DULCE RECUERDO DEL CREM HELADO

DULCE RECUERDO DEL CREM HELADO

A los 33 años, en plena edad productiva, murió la heladería que marcó toda una época en la capital de la República.

28 de abril 1995 , 12:00 a.m.

El Crem Helado de la Avenida Caracas con calle 32, el primero que nació en la ciudad imitando las costumbres estadounidenses, pasará a ser, temporalmente, un parqueadero, que dentro de algunos meses se convertirá en una clínica o en un edificio de apartamentos, decisión que aún están analizando los nuevos propietarios de la construcción.

El negocio nació en 1962 cuando Horacio Day, norteamericano residente en el país, adquirió en concesión el lote que era propiedad de la firma Bavaria S.A.

Day, aprovechando que al país ingresaban nuevas corrientes, decidió montar un sitio en donde únicamente se vendieran comidas rápidas.

Para ello, implementó la mejor estructura posible. En los amplios parqueaderos instaló citófonos desde donde la clientela podía hacer sus pedidos. Similar operación realizó en cada una de las mesas del restaurante a través de intercomunicadores.

Por tal motivo, desde la misma inauguración, el centro fue el sitio favorito de los jóvenes, que por la fiebre, en principio y después por la costumbre, siguieron asistiendo a las instalaciones de la heladería de la Caracas con 32.

A medida que los años corrieron, la ciudad también se trasladó . Las grandes casonas de Chapinero, Teusaquillo, La Soledad y demás barrios del sector, cambiaron de uso. De ser exclusivamente residenciales, empezaron a recibir comercio. Por tanto, la clase de público cambió y la clientela de la heladería se redujo considerablemente.

Hacia 1978, con la muerte de Day, la compañía Crem Helado adquirió el lugar. Allí, instaló un restaurante con las características iniciales del sitio. Se siguió vendiendo comida rápida y las instalaciones se mantuvieron tal como fueron concebidas inicialmente.

Sin embargo, los años no pasaron en vano. El deterioro del centro de la ciudad modificó los hábitos de los capitalinos, quienes empezaron a buscar hacia el norte nuevos sitios para acudir.

Mas recientemente. la construcción de la Troncal de la Caracas terminó de acabar con el negoció, según lo manifestó Sandra Galeano funcionaria de la compañía Crem Helado.

La inseguridad y la imposibilidad de transitar con tranquilidad por la zona acabaron con la poca clientela que aún llegaba al sitio.
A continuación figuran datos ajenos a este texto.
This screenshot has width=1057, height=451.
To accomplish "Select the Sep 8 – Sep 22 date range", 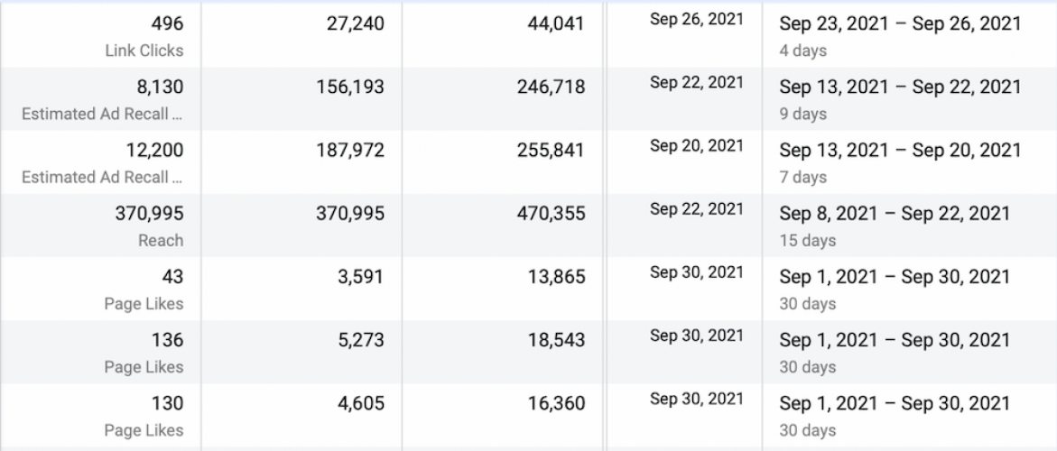I will [895, 214].
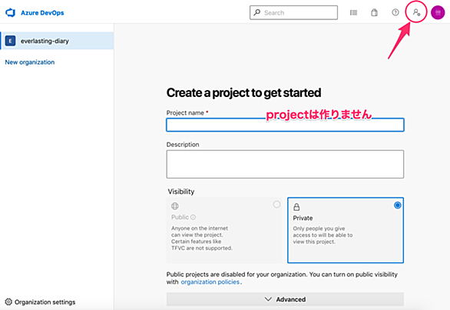Click the Azure DevOps logo icon
This screenshot has width=450, height=310.
(x=10, y=12)
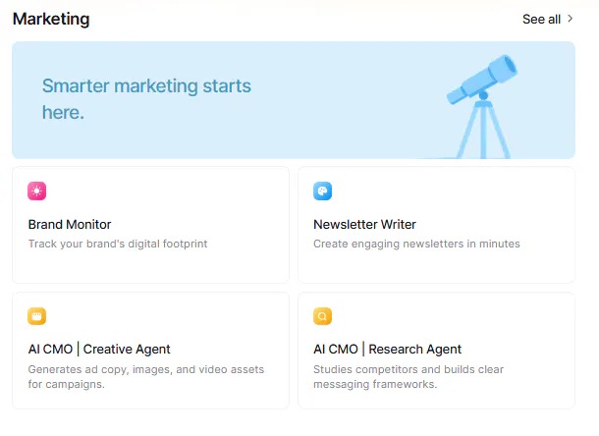
Task: Expand Marketing with the chevron arrow
Action: 571,19
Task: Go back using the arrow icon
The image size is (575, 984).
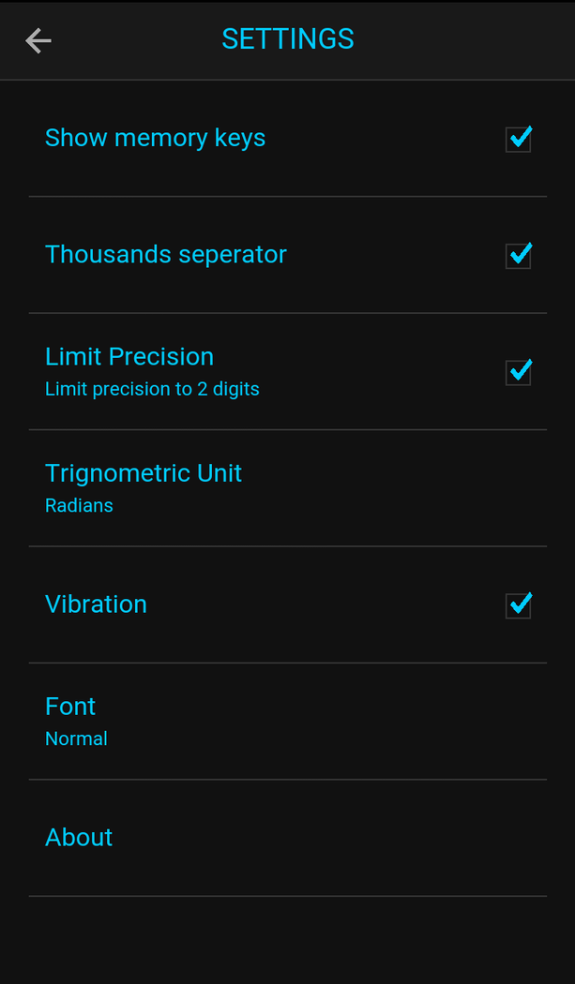Action: point(38,40)
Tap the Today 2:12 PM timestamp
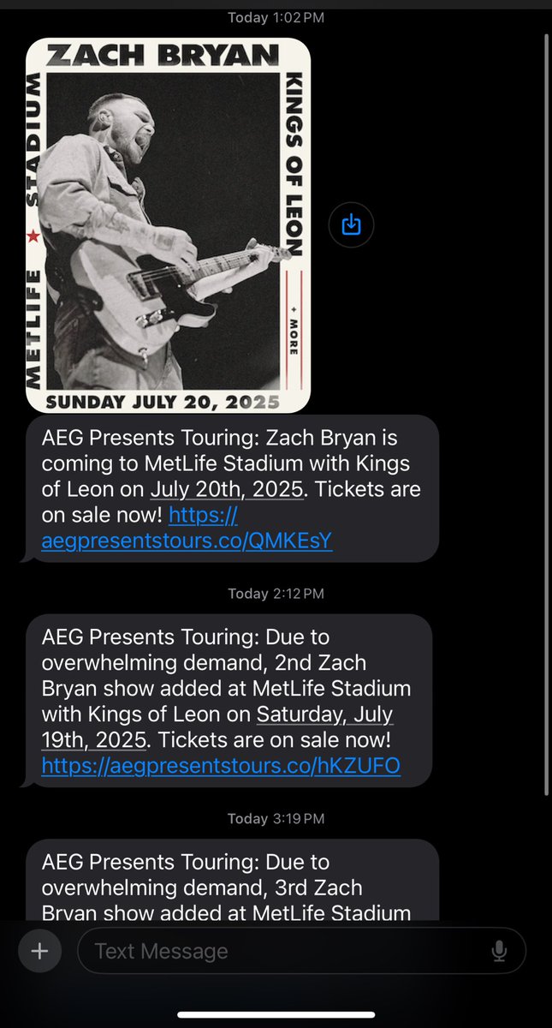552x1028 pixels. (x=276, y=593)
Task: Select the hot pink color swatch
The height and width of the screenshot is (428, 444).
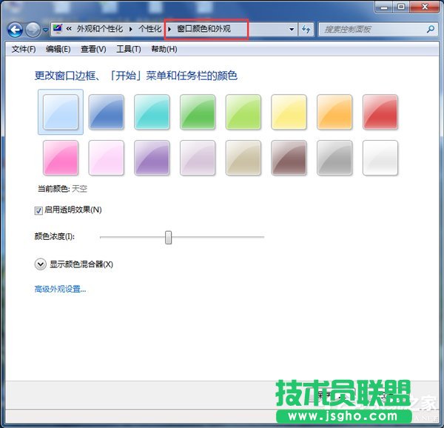Action: coord(61,158)
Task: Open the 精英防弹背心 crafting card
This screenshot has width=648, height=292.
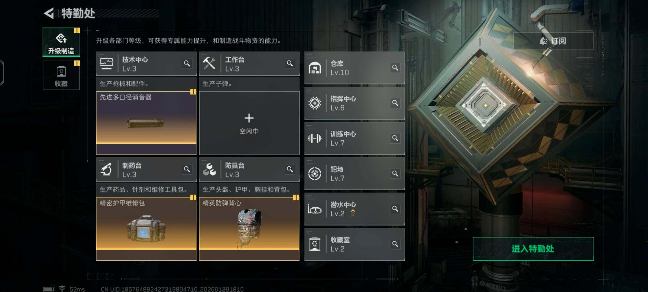Action: 249,229
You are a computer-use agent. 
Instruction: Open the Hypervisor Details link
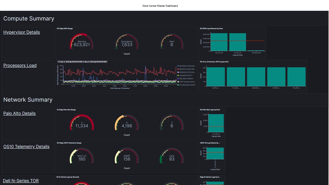22,32
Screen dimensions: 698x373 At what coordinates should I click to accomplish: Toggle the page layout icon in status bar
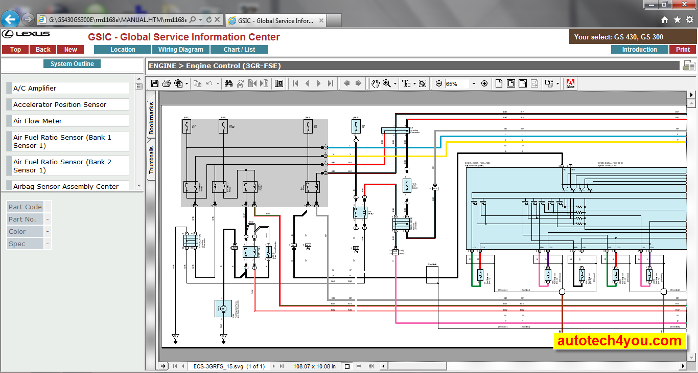(347, 366)
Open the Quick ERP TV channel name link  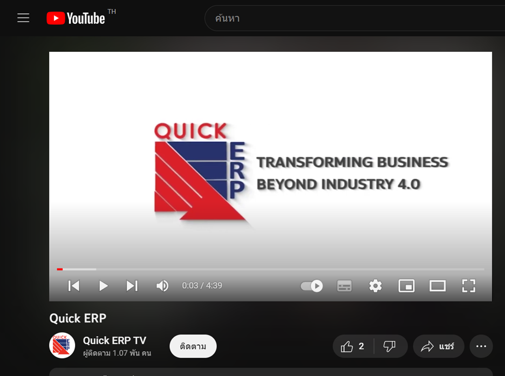(x=114, y=340)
Ante los hechos, la compañía de helados decidió vender a principios del presente año el lote a una empresa inmobiliaria, la cual lo arrendó a Parking Internacional.

Por eso, al menos por ahora, en el aparcadero que antes recibía la clientela para que fuera atendida dentro de su automotor, solamente se ven unos cuanto vehículos que pueden permanecer de 7:00 de la mañana a las 11:00 de la noche pagando 350 pesos por hora.

La construcción por donde pasaron varias generaciones, se encuentra completamente vacía. La estructura permanece intacta, las paredes y pisos lustrosas, las chimeneas limpias y un profundo silencio en cada uno de los rincones.

Afuera, las columnas que hace menos de dos años fueron pintadas en colores pastel se mantienen radiantes. Tan sólo en la fachada, se vislumbra un tanto descolorido el nombre del sitio que durante tres décadas estuvo abierto para los bogotanos en espera de que se decida por qué mole lo van a reemplazar.